A New York-based operator and 11 of its skilled nursing facilities are facing a federal healthcare fraud lawsuit after being accused of unnecessarily inflating patient stays and billing Medicare for excessive services to boost reimbursement. 

The Department of Justice on Wednesday announced the lawsuit against Paragon Management SNF LLC, in Glen Cove, NY, part owner Issac Laufer and coordinator of rehabilitation services Tami Whitney on the charges of fraudulently billing Medicare for unreasonable and unnecessary services to residents at 11 facilities in New York.

A request for comment by McKnight’s Long-Term Care News to Paragon was not returned by production deadline. 

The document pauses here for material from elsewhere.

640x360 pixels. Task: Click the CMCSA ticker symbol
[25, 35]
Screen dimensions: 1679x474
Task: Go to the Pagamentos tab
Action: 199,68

Federal officials alleged that from January 2010 through September 2019 the operator “systematically kept patients” at the facilities longer than necessary in order to maximize the amount billed to Medicare for patient stays. 

The agency also accused Laufer and Whitney of instructing and pressuring staff to engage in the practice, and carefully tracked length of stay for each Medicare patient. Officials also said the two expected facility staff to justify discharges scheduled to take place before patient stays approached 100 days, which is the maximum compensable by Medicare. 

“During those stays, the Facilities systematically put patients on higher levels of rehabilitation therapy than necessary based on their actual clinical needs in order to bill Medicare at the highest rate,” the Department of Justice alleged. 

“As a result, according to the complaint, the Facilities submitted, or caused to be submitted, false claims for payment for rehabilitation services that were unreasonable and unnecessary, or in some cases, did not even involve the provision of skilled therapy,” officials said.